> [Metin Bölümü]
• • •

III. Selim’den sonra IV. Mustafa tahta geçti. Bu sırada, Yeniçeriler Tuna Nehri boylarında savaşıyorlardı. Yeniçeriler ve taraftarları Nizam-ı Cedid’e bağlı olanları öldürmeye başladılar. Nizam-ı Cedid taraftarları Ruscuk Ayânı Alemdar Mustafa Paşa’nın yanına kaçtılar. Alemdar Mustafa Paşa ise Rus harbinde başarılı olmuş ve vezirlik ünvanını almıştı.
Alemdar Mustafa Paşa, taraftarları ve ordu ile İstanbul’a geldi, Kabakçı Mustafa ve adamlarını ortadan kaldırdı. III. Selim’in tahttan indirilmesinde rolü olan ulemayı sürgün etti. Alemdar Mustafa’nın niyeti III. Selim’i tekrar tahta geçirmekti. Ancak IV. Mustafa durumu anlayınca III. Selim’i öldürtmüş, II. Mahmud’un da öldürülmesini emretmişti. Ancak II. Mahmud sarayın damına kaçmasıyla kurtulmuştu. Bu hadiseden sonra IV. Mustafa tahttan indirilerek yerine II. Mahmud geçirildi.
II. Mahmud tahta geçtiğinde, devlet tam bir karışıklık ve anarşi ortamı içindeydi. Tedbirler alınamıyor ve kayıtsız kalınıyordu. Anadolu ve Rumeli isyankar zorbaların elinde idi. Halep ihtilal içinde, Bağdat bağımsızlık davasında idi, Vehhabiler de Mekke ve Medine’yi ele geçirmişlerdi. Mısır’da ise Mehmed Ali Paşa son derece güç ve kuvvet kazanmıştı. Anadolu’da bağımsızlık taraftarı hanedanlar türemişti.

• • •

> [Veri Bölümü]
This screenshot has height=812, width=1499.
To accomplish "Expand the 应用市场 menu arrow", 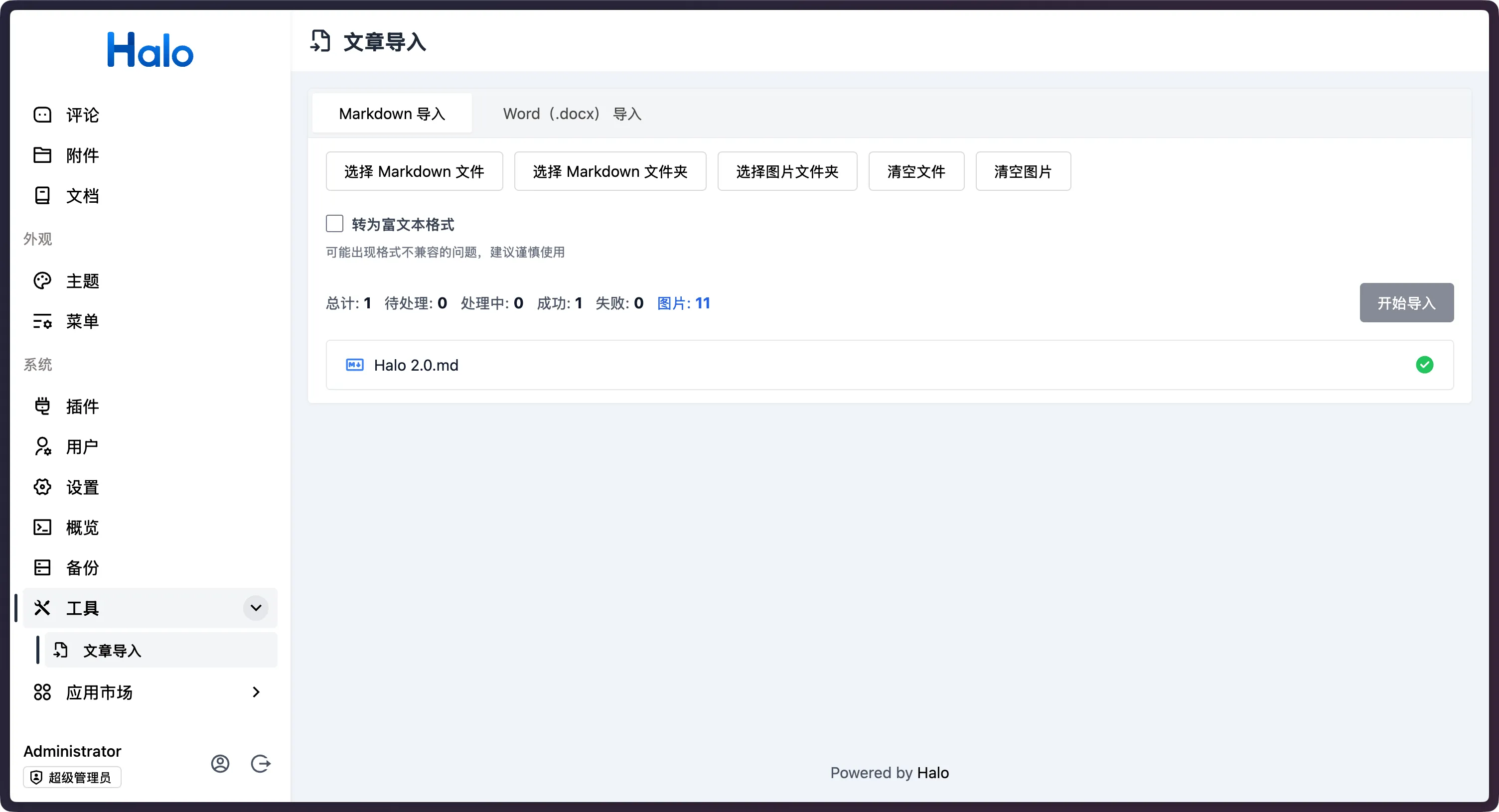I will [x=256, y=691].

• • •

> [Görev Kümesi]
A - Metin bölümünün son paragrafında adı geçen tüm yerleri, her birini bir kez yazarak sıralayınız.
B - Metin bölümüne göre aşağıdaki soruları yanıtlayınız:
(i) Nizam-ı Cedid taraftarları kimin yanına kaçtı?
(ii) II. Mahmud, öldürülmesi emredildiğinde nasıl kurtuldu?
(iii) Mısır'da kim büyük güç ve kuvvet kazanmıştı?
C - II. Mahmud dönemini anlatan metin bölümünün devamını yazınız.
Veri bölümü bu çalışmada kullanılmayacaktır.

> [Yanıtlar]
A - Anadolu, Rumeli, Halep, Bağdat, Mekke, Medine, Mısır

B -
(i) Ruscuk Ayânı Alemdar Mustafa Paşa'nın yanına kaçtılar.
(ii) Sarayın damına kaçarak kurtuldu.
(iii) Mehmed Ali Paşa.

C -
Bayraktar Mustafa Paşa II. Mahmud’u tahta geçirince bütün yetkileri elinde topladı ve devleti yönetmeye başladı. Rumeli ve Anadolu’nun bütün Ayânlarını İstanbul’a çağırdı. Hepsi askerleriyle birlikte geldiler. Devlet adamları ve ulemanın da katıldığı bu toplantıda, “Padişah’ın emirlerinin mutlaka yerine getirileceği, Vezir-i Âzam’ın emrinin padişah emri gibi olduğu, Ayânların, devletin asker alınmasına karşı çıkmayacağı”na dair kararlar alındı ve şeyhülislâm’ın fetvasıyla “Sened-i İttifak” denilen bu kararlar imzalandı. Böylece Ayânlar meşruluk kazanmış oldular.
Bayraktar Paşa III. Selim’in ıslahatlarını devam ettirmek düşüncesindeydi. Sekban-ı Cedid adıyla yeni bir asker ocağı kuruldu. Yeniçeri esamelerinin alım ve satımı yasaklandı. Yeniçeri ocağına bağlı, ancak askerlikle alakası olmayan, zanaatla uğraşan yeniçerilerin eğitilmesi kararlaştırıldı. Buna karşılık isyan eden yeniçeriler ve Bayraktar Mustafa Paşa’yı çekemeyenler onun ölümüne de sebep oldular. Sekban-ı cedid ise lağv edildi.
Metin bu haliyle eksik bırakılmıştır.